For Thursday, October 28, 1999 Drummer Column, Gibbs, 713 words
Hot
water awaits![]()
I sure do wish this column was over. Yes, sir, I wish this was the last sentence of the last paragraph, and I was doing copy & paste to email.
Why? Why am I so anxious to get away from this keyboard? Do I have something better to do? Have I a more satisfying way to spend my free time? Yes. Yes, I do. The bubbles are calling.
I have a hot tub.![]()
Alleluia. Ten years in the making, ten years in the dreaming stage, ten years in the blueprint stage, and now it's real. Susan is waiting down the hall. She's giving me typing time before we jump in. She's running around in her suit like it was her birthday.
We had the spa delivered a week ago, finished the electrical work last night, and fired it up for the first time. It got warm enough for use real close to bedtime. We hopped in it for a while, had a joyous christening, and went to bed, vowing justice for the following night.
That's tonight. 156 words.![]()
How many years Susan and I stood in our backyard, arms folded, pointing to this corner and that corner, saying, "There's a good spot for a hot tub," and "There's another good place for a hot tub."
It's out there now.
How many times we walked around our yard, crouching, pretending to be in hot water. How many times we looked up at the stars and wished we could be looking up at the stars, sitting in bubbles.
If I hold my breath, I can hear the jets purring.
How many times we wrote checks to Humboldt and Santa Cruz, purchased books, paid rents, and provided pocket change.
How many times we spent wisely and saved frugally, buying bulk groceries and putting money into retirement funds.
How many times we did our own household repairs in order to save money on contractors.
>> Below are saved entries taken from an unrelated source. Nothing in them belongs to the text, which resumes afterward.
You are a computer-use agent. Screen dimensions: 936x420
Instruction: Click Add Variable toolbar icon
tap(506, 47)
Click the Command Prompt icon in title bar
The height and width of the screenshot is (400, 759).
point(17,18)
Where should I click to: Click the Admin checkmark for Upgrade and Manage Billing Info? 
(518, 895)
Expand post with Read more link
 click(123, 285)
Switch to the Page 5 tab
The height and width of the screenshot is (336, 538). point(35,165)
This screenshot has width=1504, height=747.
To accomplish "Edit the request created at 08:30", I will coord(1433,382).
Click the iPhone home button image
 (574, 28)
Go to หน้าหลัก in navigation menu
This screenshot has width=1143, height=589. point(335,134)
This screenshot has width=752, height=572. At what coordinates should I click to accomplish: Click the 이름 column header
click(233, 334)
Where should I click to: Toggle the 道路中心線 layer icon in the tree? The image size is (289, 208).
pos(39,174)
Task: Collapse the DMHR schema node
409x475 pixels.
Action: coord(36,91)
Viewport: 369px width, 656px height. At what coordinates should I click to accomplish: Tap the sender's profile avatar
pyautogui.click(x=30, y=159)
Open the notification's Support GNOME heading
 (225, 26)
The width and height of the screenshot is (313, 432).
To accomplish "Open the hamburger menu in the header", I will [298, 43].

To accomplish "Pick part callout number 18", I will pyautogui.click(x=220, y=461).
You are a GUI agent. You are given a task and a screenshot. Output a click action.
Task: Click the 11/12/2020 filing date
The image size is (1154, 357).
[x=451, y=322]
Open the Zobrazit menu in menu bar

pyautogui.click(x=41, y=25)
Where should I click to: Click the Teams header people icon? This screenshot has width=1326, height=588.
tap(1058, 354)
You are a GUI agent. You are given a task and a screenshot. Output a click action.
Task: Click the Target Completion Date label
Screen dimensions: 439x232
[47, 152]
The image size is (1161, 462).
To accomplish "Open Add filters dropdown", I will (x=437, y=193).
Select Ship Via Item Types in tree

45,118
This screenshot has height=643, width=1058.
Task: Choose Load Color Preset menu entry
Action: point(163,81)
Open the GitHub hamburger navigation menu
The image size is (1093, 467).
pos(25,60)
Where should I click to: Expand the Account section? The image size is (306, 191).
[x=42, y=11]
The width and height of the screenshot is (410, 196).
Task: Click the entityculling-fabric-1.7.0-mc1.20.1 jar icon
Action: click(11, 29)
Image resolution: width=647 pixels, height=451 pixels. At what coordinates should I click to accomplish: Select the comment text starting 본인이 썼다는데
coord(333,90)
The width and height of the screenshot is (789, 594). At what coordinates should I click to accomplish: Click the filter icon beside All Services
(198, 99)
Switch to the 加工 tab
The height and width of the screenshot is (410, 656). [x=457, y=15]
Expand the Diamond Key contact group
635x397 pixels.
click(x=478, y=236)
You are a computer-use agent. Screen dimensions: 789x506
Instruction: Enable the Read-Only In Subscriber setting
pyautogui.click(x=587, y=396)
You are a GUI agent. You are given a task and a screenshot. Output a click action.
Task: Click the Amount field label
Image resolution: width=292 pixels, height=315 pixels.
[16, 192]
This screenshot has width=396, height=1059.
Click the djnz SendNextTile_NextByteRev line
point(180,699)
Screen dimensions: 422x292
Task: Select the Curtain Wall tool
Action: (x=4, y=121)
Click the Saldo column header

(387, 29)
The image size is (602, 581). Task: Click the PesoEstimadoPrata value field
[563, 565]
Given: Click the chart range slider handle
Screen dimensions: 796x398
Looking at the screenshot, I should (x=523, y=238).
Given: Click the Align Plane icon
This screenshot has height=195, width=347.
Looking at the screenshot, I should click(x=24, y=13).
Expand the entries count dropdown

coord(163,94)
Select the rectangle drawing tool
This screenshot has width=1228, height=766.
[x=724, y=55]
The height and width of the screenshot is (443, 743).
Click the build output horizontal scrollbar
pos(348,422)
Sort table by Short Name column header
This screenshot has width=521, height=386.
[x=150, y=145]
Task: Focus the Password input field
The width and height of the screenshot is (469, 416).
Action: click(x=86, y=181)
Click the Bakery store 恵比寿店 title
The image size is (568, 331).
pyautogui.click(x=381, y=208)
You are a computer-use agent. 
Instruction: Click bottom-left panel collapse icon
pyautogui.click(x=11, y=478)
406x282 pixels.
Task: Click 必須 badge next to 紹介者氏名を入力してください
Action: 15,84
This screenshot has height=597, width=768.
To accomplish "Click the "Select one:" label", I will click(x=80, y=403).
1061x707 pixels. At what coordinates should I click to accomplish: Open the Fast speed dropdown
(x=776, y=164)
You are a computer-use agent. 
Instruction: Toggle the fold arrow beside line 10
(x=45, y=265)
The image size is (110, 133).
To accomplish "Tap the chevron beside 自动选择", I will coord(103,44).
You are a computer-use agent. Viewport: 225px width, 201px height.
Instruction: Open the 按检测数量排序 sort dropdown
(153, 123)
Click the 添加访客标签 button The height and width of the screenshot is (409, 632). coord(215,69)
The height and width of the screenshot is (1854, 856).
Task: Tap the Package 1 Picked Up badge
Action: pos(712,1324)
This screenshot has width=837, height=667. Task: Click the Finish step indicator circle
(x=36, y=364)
I've learned a bit of brick and cement masonry, carpentry, plumbing, electrical and tile work, cable and telephone installation, linoleum and carpet laying, skip trowelling and gardening, all to save a buck.
We have on occasion called in technicians. We've had the old washer, dryer, and dishwasher fixed repeatedly. We've drained that last 100,000 miles out of all our Toyotas. My van looks like it was used to haul lab monkeys.
It was time for a change, a splash.![]()
We're calling it Bubba, sometimes Bubbette. Bubbette is out there now, waiting, waiting, waiting for us to give it meaning, to give its purring a purpose.
As I wrote before, the catalyst that pushed us into reifying our fantasy was that our daughter, Kristi, a recent college graduate, just bought a hot tub, ahead of us, ahead of her own parents, our own kid whom we put through college. My, my.
Sure, we could have bought a hot tub anytime we wanted, if we really wanted to buy one. It was a matter of timing, and because we finally agreed on the best location, and because our kids had one.
Lucky for us, we asked other people for advice, and got suggestions that altered the final tub site. John Blount called me one night, shortly after my last hot tub article. He said, "Steve, put it close to the door."
I had chosen a spot based on view, at the far side of the yard, high on a breezy hill. In his experience he said he sees that less than half of all tub owners use their spas on a regular basis. The ones who do generally put them close to the house. Our bubbly friends, the Lunas, concurred. They said, "Keep it by the door."
Two weeks ago friends and I poured a slab outside the back door. Seven guys
guided Bubba down two flights of stairs on delivery day and dropped it into place, snug.
Susan and I read the manuals and watched the video repeatedly while the electrician ran
the dedicated cable. He was working in his spare evenings, so it took a few days. 671
words.![]()
And, now, at last, at long last, it has arrived. I have reached my final paragraph. My wish has come true. I am free to be. "Honey, pull down some towels. Here I come."